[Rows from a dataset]
╔══
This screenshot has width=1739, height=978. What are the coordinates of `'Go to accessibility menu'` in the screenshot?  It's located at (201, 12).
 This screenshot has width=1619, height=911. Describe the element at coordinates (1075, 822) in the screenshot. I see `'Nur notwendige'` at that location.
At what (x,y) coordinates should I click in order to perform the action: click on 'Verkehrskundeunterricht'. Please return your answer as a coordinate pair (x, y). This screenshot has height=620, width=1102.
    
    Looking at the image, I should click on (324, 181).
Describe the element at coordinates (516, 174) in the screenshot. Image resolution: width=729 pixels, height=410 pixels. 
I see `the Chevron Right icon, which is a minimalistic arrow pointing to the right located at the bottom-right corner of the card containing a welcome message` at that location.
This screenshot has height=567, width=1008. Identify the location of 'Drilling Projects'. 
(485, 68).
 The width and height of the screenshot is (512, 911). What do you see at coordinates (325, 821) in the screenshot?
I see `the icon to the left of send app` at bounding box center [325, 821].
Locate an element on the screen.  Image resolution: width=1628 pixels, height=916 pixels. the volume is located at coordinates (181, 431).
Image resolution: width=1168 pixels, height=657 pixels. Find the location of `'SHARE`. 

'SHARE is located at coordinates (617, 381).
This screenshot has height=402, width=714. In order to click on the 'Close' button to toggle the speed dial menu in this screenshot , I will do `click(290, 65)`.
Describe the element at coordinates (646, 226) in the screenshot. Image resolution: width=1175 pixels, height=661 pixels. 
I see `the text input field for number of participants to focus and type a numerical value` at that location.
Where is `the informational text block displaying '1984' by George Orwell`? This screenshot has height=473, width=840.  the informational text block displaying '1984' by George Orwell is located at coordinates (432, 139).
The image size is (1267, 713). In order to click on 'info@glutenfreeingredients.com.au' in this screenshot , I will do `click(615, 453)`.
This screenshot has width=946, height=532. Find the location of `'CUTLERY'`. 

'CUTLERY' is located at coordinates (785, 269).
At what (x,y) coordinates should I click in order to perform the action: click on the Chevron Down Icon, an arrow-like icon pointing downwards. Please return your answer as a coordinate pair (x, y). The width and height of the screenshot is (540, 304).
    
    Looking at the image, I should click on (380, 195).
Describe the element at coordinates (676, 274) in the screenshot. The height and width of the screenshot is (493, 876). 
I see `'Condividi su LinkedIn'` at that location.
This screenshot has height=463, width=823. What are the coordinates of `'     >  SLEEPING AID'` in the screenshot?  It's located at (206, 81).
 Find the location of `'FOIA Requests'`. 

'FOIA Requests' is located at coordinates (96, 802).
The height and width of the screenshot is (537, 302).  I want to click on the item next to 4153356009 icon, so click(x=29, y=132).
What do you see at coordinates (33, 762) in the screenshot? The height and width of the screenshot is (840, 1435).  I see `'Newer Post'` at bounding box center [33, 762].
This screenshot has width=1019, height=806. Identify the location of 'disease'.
╚══
▶ What to do:
Which lines in the records above contain the word "center"? Return each of those lines in full.

▶ Complete answer:
I see `the icon to the left of send app` at bounding box center [325, 821].
What do you see at coordinates (33, 762) in the screenshot? The height and width of the screenshot is (840, 1435).  I see `'Newer Post'` at bounding box center [33, 762].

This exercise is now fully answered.